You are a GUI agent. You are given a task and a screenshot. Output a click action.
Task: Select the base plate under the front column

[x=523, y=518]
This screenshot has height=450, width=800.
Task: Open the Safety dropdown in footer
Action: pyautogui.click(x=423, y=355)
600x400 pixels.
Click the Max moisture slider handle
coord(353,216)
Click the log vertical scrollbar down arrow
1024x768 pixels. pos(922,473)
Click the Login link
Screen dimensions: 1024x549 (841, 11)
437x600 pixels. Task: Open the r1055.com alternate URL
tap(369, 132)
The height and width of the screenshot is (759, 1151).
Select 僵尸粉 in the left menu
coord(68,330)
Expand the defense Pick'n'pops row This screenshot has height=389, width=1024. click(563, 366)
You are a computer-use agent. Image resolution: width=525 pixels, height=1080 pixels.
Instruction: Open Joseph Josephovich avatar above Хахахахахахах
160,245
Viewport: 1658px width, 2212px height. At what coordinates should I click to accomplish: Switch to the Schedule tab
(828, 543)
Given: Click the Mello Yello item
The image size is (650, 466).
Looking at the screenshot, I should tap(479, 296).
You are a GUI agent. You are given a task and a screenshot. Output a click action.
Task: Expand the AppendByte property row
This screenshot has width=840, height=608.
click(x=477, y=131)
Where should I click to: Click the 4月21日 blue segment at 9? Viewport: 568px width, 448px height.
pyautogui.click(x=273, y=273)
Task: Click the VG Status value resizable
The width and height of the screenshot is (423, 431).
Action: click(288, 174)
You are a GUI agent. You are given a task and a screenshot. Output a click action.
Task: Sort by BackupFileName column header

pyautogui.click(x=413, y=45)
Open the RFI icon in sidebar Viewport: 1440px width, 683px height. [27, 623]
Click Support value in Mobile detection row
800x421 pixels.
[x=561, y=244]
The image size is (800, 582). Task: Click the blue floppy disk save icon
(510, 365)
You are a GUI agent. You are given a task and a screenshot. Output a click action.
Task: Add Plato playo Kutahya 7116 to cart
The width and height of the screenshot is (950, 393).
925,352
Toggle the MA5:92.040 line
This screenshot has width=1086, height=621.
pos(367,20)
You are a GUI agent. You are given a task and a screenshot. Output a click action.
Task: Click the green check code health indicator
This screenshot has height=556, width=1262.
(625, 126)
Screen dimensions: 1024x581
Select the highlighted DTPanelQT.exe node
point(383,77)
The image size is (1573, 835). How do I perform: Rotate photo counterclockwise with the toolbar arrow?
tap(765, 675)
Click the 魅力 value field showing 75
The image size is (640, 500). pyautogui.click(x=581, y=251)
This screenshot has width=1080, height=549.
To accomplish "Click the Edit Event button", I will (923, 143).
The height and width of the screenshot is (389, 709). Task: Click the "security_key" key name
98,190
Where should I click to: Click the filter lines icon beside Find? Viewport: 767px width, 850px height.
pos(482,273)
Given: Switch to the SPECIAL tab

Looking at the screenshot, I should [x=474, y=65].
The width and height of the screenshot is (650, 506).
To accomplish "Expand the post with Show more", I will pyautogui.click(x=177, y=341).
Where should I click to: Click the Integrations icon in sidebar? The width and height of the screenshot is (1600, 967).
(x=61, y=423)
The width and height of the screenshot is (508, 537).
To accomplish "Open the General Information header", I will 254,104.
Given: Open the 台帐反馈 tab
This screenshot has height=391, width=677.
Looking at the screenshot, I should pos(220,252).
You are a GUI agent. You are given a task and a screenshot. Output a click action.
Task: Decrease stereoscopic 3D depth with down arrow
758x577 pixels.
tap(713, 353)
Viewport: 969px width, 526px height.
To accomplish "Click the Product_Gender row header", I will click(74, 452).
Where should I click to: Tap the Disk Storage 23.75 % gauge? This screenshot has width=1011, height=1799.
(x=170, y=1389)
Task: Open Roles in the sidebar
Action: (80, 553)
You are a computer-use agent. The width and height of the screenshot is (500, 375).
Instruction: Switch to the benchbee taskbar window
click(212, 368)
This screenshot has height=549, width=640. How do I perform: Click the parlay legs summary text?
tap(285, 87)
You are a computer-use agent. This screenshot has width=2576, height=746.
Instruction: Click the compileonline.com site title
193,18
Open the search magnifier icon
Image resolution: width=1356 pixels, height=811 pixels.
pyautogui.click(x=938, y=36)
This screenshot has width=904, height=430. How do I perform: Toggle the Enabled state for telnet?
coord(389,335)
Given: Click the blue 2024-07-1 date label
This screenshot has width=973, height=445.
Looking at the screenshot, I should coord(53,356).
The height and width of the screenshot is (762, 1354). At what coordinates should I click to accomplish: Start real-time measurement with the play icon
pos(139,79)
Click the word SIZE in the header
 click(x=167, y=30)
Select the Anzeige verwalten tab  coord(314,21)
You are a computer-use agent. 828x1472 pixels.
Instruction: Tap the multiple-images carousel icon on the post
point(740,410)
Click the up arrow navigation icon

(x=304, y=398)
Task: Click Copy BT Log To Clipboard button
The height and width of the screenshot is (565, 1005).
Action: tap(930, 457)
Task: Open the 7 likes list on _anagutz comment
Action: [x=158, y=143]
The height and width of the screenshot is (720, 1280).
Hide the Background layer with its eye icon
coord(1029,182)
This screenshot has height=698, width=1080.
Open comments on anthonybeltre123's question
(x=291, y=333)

* WHAT TO DO:
Reproduce the material in full. Keep it identical to the original.

* SOLUTION BELOW:
You are a GUI agent. You are given a task and a screenshot. Output a click action.
Task: Select the base plate under the front column

[x=523, y=518]
This screenshot has height=450, width=800.
Task: Open the Safety dropdown in footer
Action: pyautogui.click(x=423, y=355)
600x400 pixels.
Click the Max moisture slider handle
coord(353,216)
Click the log vertical scrollbar down arrow
1024x768 pixels. pos(922,473)
Click the Login link
Screen dimensions: 1024x549 (841, 11)
437x600 pixels. Task: Open the r1055.com alternate URL
tap(369, 132)
The height and width of the screenshot is (759, 1151).
Select 僵尸粉 in the left menu
coord(68,330)
Expand the defense Pick'n'pops row This screenshot has height=389, width=1024. click(563, 366)
You are a computer-use agent. Image resolution: width=525 pixels, height=1080 pixels.
Instruction: Open Joseph Josephovich avatar above Хахахахахахах
160,245
Viewport: 1658px width, 2212px height. At what coordinates should I click to accomplish: Switch to the Schedule tab
(828, 543)
Given: Click the Mello Yello item
The image size is (650, 466).
Looking at the screenshot, I should tap(479, 296).
You are a GUI agent. You are given a task and a screenshot. Output a click action.
Task: Expand the AppendByte property row
This screenshot has width=840, height=608.
click(x=477, y=131)
Where should I click to: Click the 4月21日 blue segment at 9? Viewport: 568px width, 448px height.
pyautogui.click(x=273, y=273)
Task: Click the VG Status value resizable
The width and height of the screenshot is (423, 431).
Action: click(288, 174)
You are a GUI agent. You are given a task and a screenshot. Output a click action.
Task: Sort by BackupFileName column header

pyautogui.click(x=413, y=45)
Open the RFI icon in sidebar Viewport: 1440px width, 683px height. [27, 623]
Click Support value in Mobile detection row
800x421 pixels.
[x=561, y=244]
The image size is (800, 582). Task: Click the blue floppy disk save icon
(510, 365)
You are a GUI agent. You are given a task and a screenshot. Output a click action.
Task: Add Plato playo Kutahya 7116 to cart
The width and height of the screenshot is (950, 393).
925,352
Toggle the MA5:92.040 line
This screenshot has width=1086, height=621.
pos(367,20)
You are a GUI agent. You are given a task and a screenshot. Output a click action.
Task: Click the green check code health indicator
This screenshot has height=556, width=1262.
(625, 126)
Screen dimensions: 1024x581
Select the highlighted DTPanelQT.exe node
point(383,77)
The image size is (1573, 835). How do I perform: Rotate photo counterclockwise with the toolbar arrow?
tap(765, 675)
Click the 魅力 value field showing 75
The image size is (640, 500). pyautogui.click(x=581, y=251)
This screenshot has width=1080, height=549.
To accomplish "Click the Edit Event button", I will (923, 143).
The height and width of the screenshot is (389, 709). Task: Click the "security_key" key name
98,190
Where should I click to: Click the filter lines icon beside Find? Viewport: 767px width, 850px height.
pos(482,273)
Given: Switch to the SPECIAL tab

Looking at the screenshot, I should [x=474, y=65].
The width and height of the screenshot is (650, 506).
To accomplish "Expand the post with Show more", I will pyautogui.click(x=177, y=341).
Where should I click to: Click the Integrations icon in sidebar? The width and height of the screenshot is (1600, 967).
(x=61, y=423)
The width and height of the screenshot is (508, 537).
To accomplish "Open the General Information header", I will 254,104.
Given: Open the 台帐反馈 tab
This screenshot has height=391, width=677.
Looking at the screenshot, I should pos(220,252).
You are a GUI agent. You are given a task and a screenshot. Output a click action.
Task: Decrease stereoscopic 3D depth with down arrow
758x577 pixels.
tap(713, 353)
Viewport: 969px width, 526px height.
To accomplish "Click the Product_Gender row header", I will click(74, 452).
Where should I click to: Tap the Disk Storage 23.75 % gauge? This screenshot has width=1011, height=1799.
(x=170, y=1389)
Task: Open Roles in the sidebar
Action: (80, 553)
You are a computer-use agent. The width and height of the screenshot is (500, 375).
Instruction: Switch to the benchbee taskbar window
click(212, 368)
This screenshot has height=549, width=640. How do I perform: Click the parlay legs summary text?
tap(285, 87)
You are a computer-use agent. This screenshot has width=2576, height=746.
Instruction: Click the compileonline.com site title
193,18
Open the search magnifier icon
Image resolution: width=1356 pixels, height=811 pixels.
pyautogui.click(x=938, y=36)
This screenshot has width=904, height=430. How do I perform: Toggle the Enabled state for telnet?
coord(389,335)
Given: Click the blue 2024-07-1 date label
This screenshot has width=973, height=445.
Looking at the screenshot, I should coord(53,356).
The height and width of the screenshot is (762, 1354). At what coordinates should I click to accomplish: Start real-time measurement with the play icon
pos(139,79)
Click the word SIZE in the header
 click(x=167, y=30)
Select the Anzeige verwalten tab  coord(314,21)
You are a computer-use agent. 828x1472 pixels.
Instruction: Tap the multiple-images carousel icon on the post
point(740,410)
Click the up arrow navigation icon

(x=304, y=398)
Task: Click Copy BT Log To Clipboard button
The height and width of the screenshot is (565, 1005).
Action: tap(930, 457)
Task: Open the 7 likes list on _anagutz comment
Action: [x=158, y=143]
The height and width of the screenshot is (720, 1280).
Hide the Background layer with its eye icon
coord(1029,182)
This screenshot has height=698, width=1080.
Open comments on anthonybeltre123's question
(x=291, y=333)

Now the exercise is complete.